Now I know we have not yet passed Remembrance, and I know saying the C*****mas word before the far end of the month causes some people to come out in hives, foam at the mouth or become inexplicably violent, but... In my world, the preparations have to start early, and yesterday I had a very exciting and sparky planning meeting to discuss aspects of our community outreach for the season, culminating in our children's watchnight on Christmas Eve.
A Messy Nativity sheep trail leading up to a Get in the Picture afternoon will take place - we hope - in the first fortnight of December. As I type, my very own Joshua is spying out the land, to identify shops, cafes and leisure venues who might be persuaded to adopt a sheep. And my very own Dorcas in knitting our first sheep, ready for me to take out when I go to invite said retailers etc to 'sign up' for it.

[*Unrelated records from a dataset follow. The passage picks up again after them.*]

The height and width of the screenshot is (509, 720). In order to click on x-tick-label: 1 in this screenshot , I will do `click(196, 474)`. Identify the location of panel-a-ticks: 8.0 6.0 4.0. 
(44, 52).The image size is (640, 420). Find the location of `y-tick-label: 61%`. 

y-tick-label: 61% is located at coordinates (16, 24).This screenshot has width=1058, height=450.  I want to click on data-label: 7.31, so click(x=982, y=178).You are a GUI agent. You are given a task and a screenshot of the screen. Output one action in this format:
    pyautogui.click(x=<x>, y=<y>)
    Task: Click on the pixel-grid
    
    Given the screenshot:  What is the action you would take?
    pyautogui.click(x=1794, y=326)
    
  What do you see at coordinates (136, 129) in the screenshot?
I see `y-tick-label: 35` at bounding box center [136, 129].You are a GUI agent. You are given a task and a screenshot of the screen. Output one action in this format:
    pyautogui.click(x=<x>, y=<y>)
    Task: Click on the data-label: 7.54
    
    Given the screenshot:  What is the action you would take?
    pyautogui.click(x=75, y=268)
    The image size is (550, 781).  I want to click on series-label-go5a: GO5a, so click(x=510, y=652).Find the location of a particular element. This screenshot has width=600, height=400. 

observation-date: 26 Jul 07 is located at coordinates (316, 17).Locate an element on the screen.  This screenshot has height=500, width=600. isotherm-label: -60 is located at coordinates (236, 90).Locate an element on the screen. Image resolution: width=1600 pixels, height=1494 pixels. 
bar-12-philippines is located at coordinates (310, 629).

In a week from now I will boldly go where no Scottish Baptist minister has gone before... taking sheep to shops and hoping they catch out vision and sign up!
My hope is that people will FLOCK to the shops, boosting footfall and sales, especially in small independent outlets. We hope the BYRES will enjoy the trail. We certainly intend to EWES the opportunity to invite people to share in a fun retelling of the Christmas Story. My accomplices are far better at sheepy-puns than I am but I am hoping to gather a few I can drop into conversations, posters and press releases... so any BAA-d puns gratefully received... if the comment thingy is behaving, of course.
Comments acting up, so this from Angela by email:
Do not RAM your puns down the throats of local tradespersons, they may try and FLEECE you or PULL THE WOOL over your eyes - or LAMBast you for awful wordplay. [If they are CROOKS that is] Don't know WETHER to keep going. I shall shut TUP now
And from Antonia, also by email:
If your own Joshua is spying out the land for places to adopt a sheep, does that make him a SHEPHERD SPY? (Back to the mince again!)